Nowe rozwiązanie jest korzystne dla opiekunów, ale wymaga większej elastyczności w organizacji pracy przez pracodawcę. – Może ono jednak przynieść korzyści także firmom. W razie krótkotrwałej potrzeby opuszczenia miejsca pracy zatrudniający nie będą tracić pracownika na cały dzień – tłumaczy Monika Gładoch, radca prawny w kancelarii M. Gładoch. Specjaliści Prawa Pracy, ekspert Pracodawców RP.
Podkreśla jednak, że nowe rozwiązanie może powodować spory dotyczące wymiaru wykorzystanego urlopu.
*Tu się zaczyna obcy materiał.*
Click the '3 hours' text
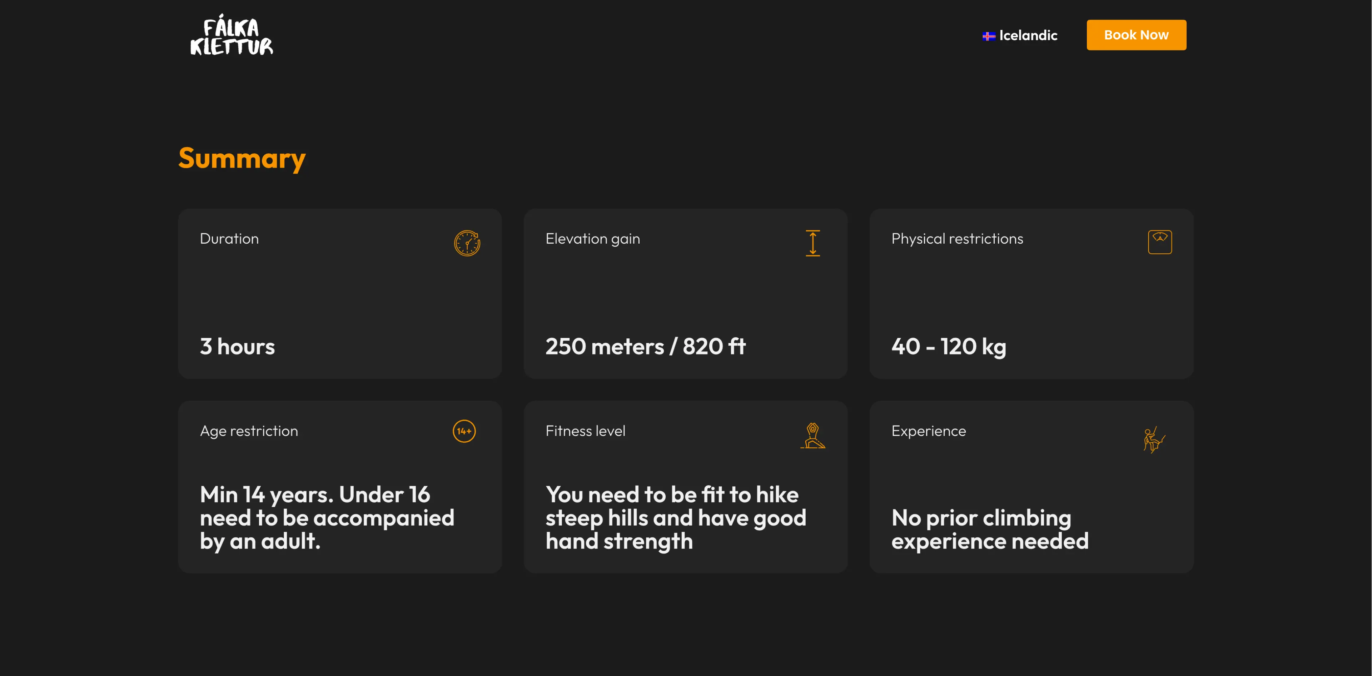Screen dimensions: 1372x676 point(238,347)
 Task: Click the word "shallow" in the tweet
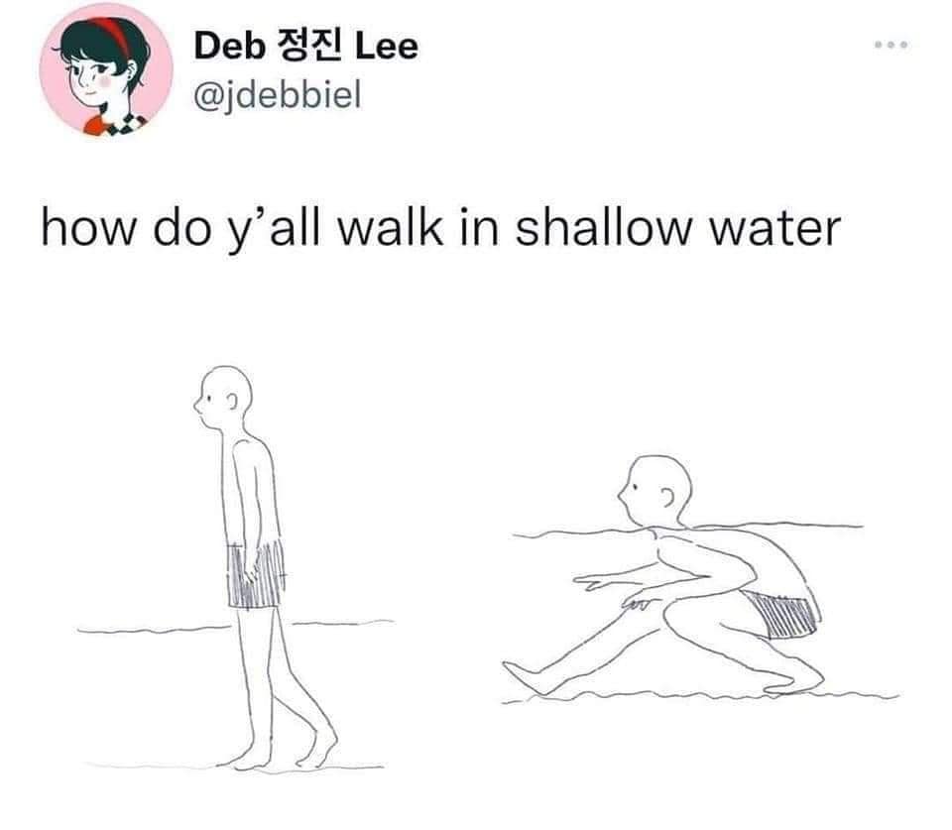(x=604, y=228)
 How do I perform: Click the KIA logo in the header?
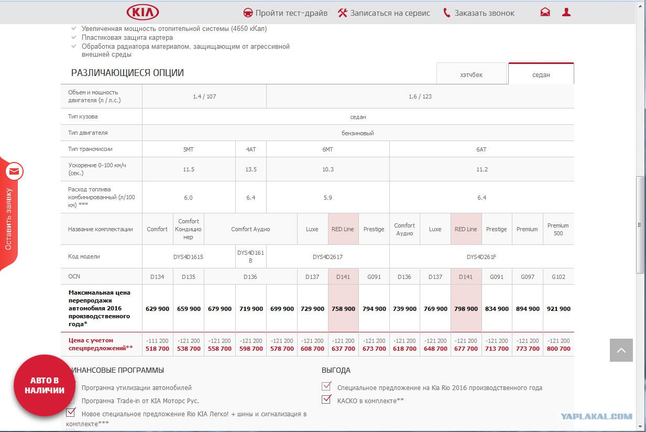click(x=143, y=13)

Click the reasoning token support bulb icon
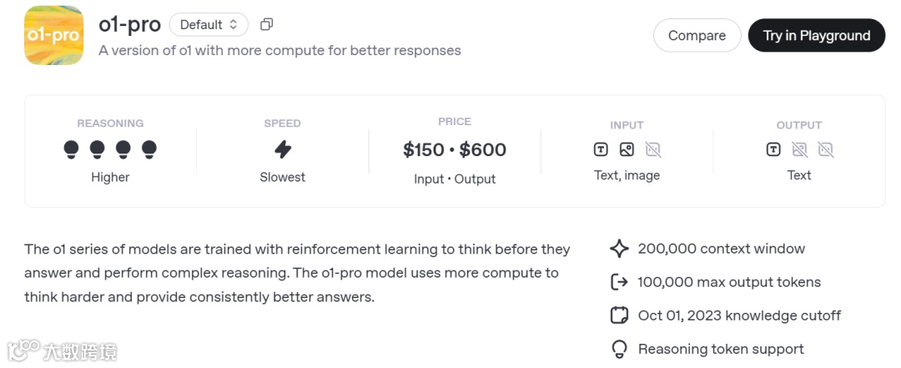(619, 349)
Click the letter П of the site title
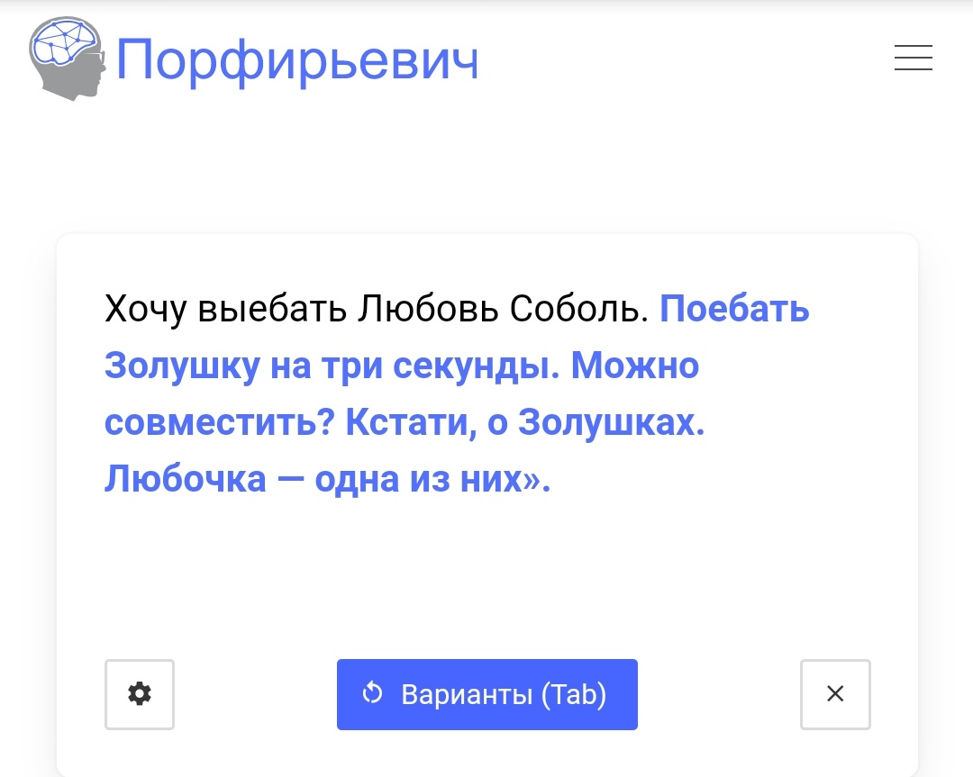This screenshot has height=777, width=973. coord(133,59)
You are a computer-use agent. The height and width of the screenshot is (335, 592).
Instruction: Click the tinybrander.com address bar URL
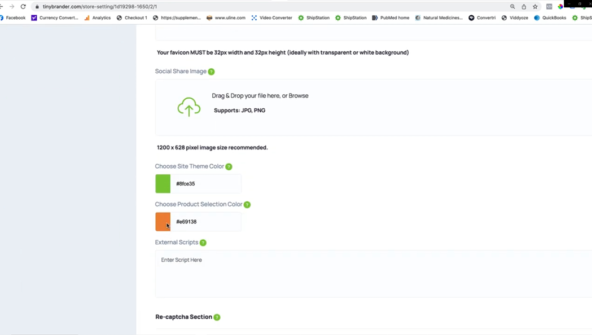(100, 6)
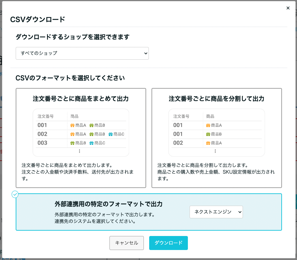Close the CSV download dialog with X
Image resolution: width=297 pixels, height=260 pixels.
coord(288,8)

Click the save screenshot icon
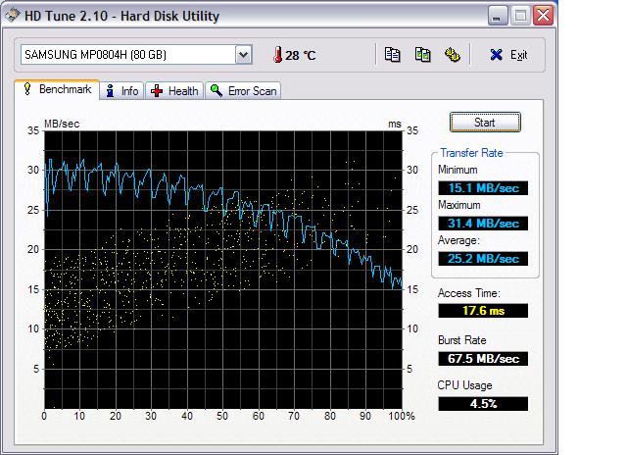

– Zazwyczaj ustaleń co do zwolnienia z firmy na kilka godzin dokonuje się ustnie. Nie zawsze też dokładnie się sprawdza, jak długo rzeczywiście trwała taka chwilowa nieobecność pracownika – dodaje.
Zdaniem Magdaleny Zwolińskiej, adwokat z kancelarii DLA Piper Wiater, problem taki może występować w firmach, w których nie prowadzi się rzetelnie ewidencji czasu pracy.
– Warto pomyśleć o doprecyzowaniu zasad takich zwolnień w przepisach wewnątrzzakładowych – wskazuje.
Nieznaczne wątpliwości powoduje też nowy przepis regulujący wykorzystywanie czasu na opiekę przez osoby zatrudnione na niepełny etat. Zgodnie z nim zwolnienie udzielane w wymiarze godzinowym ustala się proporcjonalnie do wymiaru czasu pracy takich zatrudnionych. Wszystko wskazuje zatem, że jeśli np. dana osoba jest zatrudniona na pół etatu, to w roku kalendarzowym przysługuje jej 8, a nie 16 godzin zwolnienia (w praktyce redakcja przepisu nie jest jednak absolutnie jasna). Nie ma natomiast żadnych wątpliwości co do tego, że przyznanie pracownikowi prawa wyboru sposobu, w jakim wykorzysta wolne na opiekę, jest prawidłowym rozwiązaniem. Gdyby byli go pozbawieni, czyli wszystkim pracownikom przysługiwałoby – po zmianie – 16 godzin wolnego, osoby zatrudnione w niektórych systemach czasu pracy straciłyby część zwolnienia; np. w systemie równoważnego czasu pracy można pracować nawet 16 godz. na dobę. Cały wymiar wolnego (16 godz.) spożytkowałyby więc na jeden dzień nieobecności. Jeśli wybiorą opiekę w wymiarze dobowym, będą miały dwa dni wolne (a więc łącznie nawet 32 godz.).